В тот же день в четыре часа я приехал к Лормье в его особняк в Нейи рассказать по его просьбе, как идут дела в СБЭ. Сидя в изголовье кровати, я доставал из кожаной папки письма и читал их вслух, следя краем глаза за реакцией толстяка, слушавшего, не глядя на меня — его веки были отяжелены жаром и слабостью. Никогда еще с того момента, как я стал работать в этой фирме, он не представал передо мной в таком виде — его жирная масса расплылась на подушках.

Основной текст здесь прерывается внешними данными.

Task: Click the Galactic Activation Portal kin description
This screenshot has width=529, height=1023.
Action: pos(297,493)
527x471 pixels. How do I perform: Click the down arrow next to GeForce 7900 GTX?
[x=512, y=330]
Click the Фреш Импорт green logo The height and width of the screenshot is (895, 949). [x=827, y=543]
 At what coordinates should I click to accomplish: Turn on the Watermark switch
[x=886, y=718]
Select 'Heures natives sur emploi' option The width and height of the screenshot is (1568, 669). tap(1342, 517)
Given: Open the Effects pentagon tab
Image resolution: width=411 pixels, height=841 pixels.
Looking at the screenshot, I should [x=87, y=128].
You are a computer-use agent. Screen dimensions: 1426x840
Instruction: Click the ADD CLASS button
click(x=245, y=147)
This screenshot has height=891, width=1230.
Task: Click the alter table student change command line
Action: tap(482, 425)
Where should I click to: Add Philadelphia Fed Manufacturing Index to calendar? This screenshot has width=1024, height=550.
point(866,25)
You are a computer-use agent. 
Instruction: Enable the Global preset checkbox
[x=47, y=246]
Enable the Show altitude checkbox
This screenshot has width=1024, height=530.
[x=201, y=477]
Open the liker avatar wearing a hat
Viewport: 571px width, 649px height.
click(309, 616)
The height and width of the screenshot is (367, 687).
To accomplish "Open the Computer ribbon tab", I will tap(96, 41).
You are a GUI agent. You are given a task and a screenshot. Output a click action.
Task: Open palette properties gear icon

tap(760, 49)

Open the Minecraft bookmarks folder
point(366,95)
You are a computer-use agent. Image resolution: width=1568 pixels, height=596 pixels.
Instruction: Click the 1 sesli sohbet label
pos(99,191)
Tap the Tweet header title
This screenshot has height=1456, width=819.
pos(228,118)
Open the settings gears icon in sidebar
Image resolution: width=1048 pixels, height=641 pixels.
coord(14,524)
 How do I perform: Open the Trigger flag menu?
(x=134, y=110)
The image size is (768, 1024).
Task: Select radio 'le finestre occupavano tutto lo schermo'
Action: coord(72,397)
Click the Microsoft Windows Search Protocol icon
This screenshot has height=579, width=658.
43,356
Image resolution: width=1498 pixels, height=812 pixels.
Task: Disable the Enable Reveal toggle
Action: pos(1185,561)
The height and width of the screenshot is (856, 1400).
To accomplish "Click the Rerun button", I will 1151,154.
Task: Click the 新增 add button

В кабинете Лормье обычно был стиснут одеждой, начищен, в твердом воротничке и выглядел хоть грузно, но импозантно. Сейчас же он был похож на заплывшую жиром свинью. Стоило ему пошевелить головой, и весь жир его лица перекатывался тяжелой волной, рыхлые подбородки сваливались на плечо, и при этом вся его туша колыхалась в пижаме. Мне было несколько не по себе от горько-кислого запаха пота, исходившего от его простынь, а еще больше от стоявшей передо мной на покрытом кожей столике стеклянной посудины, именуемой судном, на дне которой болтались остатки мутной мочи. Время от времени хозяин делал мне знак, и я умолкал, пока он размышлял, я же, отделяя его от роскоши этой спальни, спрашивал себя, почему этот больной человек, похожий на огромного сероватого моллюска, все еще выглядит богачом. Поначалу я подумал, что у него такой вид из-за расплывшейся шеи и пухлых губ, придававших ему выражение лица избалованного ребенка, но все это были лишь внешние признаки, встречающиеся слишком часто, чтобы нести в себе какой-то смысл. Подумав, я решил, что причина кроется в определенной бесцеремонности, определенной манере держаться в любых обстоятельствах, не обращая внимания на присутствие кого бы то ни было, с почти сверхчеловеческим спокойствием и естественностью. Словно подкрепляя эту мысль, Лормье перебил меня посередине фразы и пояснений, которые теперь приходилось начинать сначала.
— Мартен, мне хочется помочиться. Подайте мне судно.
— Нет, — ответил я нетвердо. — Нет, простите.
Я не мог бы сказать сегодня, сожалел ли я об этих словах, когда произносил их, но я наверняка осознал их безумие. Я отказывал ему в услуге, на которую он был вправе рассчитывать от кого угодно. Правда, потребовал он ее повелительным тоном, даже и не подумав хоть как-то смягчить неприятный эффект этой просьбы. Впоследствии, а особенно в первые часы после этого, я много думал. Уверен, что если бы Лормье сказал не «Подайте мне судно», а «Подайте же мне судно», я без колебаний протянул бы ему посудину. А что касается наиболее подходящего тона, он мог бы сообщить мне о своем желании помочиться так, чтобы это известие меня тронуло и внушило мне именно мысль о передаче ему судна. Что больше всего задело мое самолюбие, так это то, что он произнес эти слова без какого-либо желания обидеть меня, так, как если бы его манера поведения со мной пришла к нему без малейших предварительных обдумываний.